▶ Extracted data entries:
+ + + + + + +

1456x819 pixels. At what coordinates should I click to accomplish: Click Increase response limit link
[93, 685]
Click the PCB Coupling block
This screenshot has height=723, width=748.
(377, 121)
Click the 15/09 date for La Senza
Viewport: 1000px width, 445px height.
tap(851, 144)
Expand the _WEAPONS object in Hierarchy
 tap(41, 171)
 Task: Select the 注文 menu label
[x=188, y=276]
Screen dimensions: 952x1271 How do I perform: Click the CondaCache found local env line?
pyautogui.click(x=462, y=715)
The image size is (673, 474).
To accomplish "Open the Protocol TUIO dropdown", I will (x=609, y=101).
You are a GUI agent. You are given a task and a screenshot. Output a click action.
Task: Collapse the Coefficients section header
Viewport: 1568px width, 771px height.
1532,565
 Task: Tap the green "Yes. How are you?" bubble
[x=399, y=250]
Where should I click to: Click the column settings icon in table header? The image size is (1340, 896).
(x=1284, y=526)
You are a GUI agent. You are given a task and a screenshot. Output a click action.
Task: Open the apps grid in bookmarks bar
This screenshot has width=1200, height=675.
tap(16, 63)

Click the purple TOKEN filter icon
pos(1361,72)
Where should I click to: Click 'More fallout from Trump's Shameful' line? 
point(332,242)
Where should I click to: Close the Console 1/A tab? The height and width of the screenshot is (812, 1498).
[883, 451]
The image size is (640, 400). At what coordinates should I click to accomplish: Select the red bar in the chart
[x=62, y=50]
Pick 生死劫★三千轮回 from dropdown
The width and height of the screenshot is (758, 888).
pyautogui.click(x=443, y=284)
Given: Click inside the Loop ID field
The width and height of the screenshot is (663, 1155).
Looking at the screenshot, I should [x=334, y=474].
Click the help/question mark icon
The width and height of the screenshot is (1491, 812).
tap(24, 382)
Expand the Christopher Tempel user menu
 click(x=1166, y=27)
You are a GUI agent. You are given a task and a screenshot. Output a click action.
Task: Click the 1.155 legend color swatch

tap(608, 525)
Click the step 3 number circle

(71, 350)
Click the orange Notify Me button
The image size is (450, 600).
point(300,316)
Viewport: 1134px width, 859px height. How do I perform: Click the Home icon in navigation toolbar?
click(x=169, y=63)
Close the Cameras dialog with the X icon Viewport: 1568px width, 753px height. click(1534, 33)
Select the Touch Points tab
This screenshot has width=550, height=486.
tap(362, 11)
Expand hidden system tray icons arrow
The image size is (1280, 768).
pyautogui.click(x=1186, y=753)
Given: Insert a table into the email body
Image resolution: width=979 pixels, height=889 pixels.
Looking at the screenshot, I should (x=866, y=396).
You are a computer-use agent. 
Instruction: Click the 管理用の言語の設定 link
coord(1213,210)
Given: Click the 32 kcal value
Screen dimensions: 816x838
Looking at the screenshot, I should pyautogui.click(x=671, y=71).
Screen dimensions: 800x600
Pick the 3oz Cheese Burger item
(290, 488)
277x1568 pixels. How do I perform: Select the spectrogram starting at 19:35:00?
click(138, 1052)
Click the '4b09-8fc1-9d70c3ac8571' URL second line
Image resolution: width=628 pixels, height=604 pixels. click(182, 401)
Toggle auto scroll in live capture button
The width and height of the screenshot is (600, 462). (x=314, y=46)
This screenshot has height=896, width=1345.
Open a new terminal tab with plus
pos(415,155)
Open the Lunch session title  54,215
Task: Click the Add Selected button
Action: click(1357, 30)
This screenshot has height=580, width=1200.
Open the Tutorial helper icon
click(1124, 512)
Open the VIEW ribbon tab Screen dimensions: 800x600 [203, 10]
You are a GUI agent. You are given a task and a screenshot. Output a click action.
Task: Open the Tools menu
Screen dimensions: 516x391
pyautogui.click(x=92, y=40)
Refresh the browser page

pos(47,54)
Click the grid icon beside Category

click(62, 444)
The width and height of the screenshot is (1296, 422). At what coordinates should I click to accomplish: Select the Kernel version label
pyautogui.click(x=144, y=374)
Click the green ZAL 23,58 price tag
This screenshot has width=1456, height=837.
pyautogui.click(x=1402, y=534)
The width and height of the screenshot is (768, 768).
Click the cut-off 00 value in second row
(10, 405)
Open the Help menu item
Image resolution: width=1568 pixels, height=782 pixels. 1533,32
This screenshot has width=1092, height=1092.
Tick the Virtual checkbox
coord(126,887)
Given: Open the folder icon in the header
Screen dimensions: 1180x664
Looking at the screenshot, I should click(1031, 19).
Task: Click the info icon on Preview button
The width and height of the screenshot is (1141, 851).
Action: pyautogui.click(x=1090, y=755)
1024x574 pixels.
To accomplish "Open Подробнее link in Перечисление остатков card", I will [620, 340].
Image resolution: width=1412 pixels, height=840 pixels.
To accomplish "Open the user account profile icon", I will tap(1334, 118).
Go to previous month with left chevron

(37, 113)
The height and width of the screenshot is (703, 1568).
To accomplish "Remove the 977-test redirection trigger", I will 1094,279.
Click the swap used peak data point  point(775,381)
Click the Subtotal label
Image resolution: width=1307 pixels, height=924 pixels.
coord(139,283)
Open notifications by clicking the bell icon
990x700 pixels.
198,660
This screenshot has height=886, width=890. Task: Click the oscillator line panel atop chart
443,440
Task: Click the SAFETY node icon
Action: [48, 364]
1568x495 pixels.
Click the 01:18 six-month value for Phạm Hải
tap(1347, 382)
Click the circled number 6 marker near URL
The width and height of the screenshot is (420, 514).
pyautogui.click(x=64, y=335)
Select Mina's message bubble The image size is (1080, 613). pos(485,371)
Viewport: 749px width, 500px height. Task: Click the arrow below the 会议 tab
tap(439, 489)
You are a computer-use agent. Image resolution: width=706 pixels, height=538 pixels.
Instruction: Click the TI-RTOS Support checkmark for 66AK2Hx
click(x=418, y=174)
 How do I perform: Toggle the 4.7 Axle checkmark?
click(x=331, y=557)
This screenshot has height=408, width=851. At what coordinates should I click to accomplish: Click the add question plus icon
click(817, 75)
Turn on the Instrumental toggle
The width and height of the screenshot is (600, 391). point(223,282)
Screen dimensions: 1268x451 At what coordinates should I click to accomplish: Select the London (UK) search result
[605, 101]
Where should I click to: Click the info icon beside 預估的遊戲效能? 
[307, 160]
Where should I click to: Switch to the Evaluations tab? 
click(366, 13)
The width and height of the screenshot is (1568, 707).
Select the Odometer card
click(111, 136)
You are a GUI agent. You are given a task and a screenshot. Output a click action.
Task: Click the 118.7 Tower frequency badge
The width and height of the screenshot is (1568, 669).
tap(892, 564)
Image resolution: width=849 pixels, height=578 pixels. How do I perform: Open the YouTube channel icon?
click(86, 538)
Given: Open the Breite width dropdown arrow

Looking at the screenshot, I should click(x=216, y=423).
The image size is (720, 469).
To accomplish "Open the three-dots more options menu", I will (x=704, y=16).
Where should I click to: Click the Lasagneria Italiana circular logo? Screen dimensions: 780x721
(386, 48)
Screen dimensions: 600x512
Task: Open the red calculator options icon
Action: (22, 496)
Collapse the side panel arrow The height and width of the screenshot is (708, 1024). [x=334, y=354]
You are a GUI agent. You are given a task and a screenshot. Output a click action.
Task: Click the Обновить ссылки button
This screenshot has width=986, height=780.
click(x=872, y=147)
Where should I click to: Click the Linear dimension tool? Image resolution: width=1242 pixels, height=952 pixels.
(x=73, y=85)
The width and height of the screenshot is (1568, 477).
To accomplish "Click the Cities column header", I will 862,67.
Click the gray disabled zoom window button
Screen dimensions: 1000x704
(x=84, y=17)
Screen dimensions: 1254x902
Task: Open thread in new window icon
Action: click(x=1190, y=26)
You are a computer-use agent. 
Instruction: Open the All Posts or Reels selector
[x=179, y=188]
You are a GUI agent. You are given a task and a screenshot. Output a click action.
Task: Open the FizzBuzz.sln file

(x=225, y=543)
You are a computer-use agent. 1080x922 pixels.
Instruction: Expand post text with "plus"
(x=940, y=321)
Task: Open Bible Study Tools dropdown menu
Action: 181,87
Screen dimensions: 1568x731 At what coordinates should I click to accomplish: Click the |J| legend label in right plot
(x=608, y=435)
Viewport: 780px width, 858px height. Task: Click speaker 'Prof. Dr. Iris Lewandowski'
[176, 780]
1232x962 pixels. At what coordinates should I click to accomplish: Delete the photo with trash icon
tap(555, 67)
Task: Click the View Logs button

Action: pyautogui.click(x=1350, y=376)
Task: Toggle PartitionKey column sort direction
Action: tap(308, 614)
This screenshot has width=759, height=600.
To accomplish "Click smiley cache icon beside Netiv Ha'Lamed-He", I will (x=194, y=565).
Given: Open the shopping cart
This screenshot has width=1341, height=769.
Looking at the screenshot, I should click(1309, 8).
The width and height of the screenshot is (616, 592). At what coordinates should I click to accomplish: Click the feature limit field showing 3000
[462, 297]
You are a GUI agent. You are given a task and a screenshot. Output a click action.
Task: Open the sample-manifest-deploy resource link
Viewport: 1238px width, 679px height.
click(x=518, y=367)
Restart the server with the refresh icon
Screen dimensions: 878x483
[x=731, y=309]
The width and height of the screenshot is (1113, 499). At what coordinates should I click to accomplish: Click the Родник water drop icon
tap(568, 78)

+ + + + + + +

▶ ASSIGNMENT:
As the answer, set down only the lines from the data above between the one holding "This screenshot has width=986, height=780." and the one holding "The width and height of the screenshot is (1568, 477).", inclusive, exactly as they read.

▶ EXERCISE RESPONSE:
This screenshot has width=986, height=780.
click(x=872, y=147)
Where should I click to: Click the Linear dimension tool? Image resolution: width=1242 pixels, height=952 pixels.
(x=73, y=85)
The width and height of the screenshot is (1568, 477).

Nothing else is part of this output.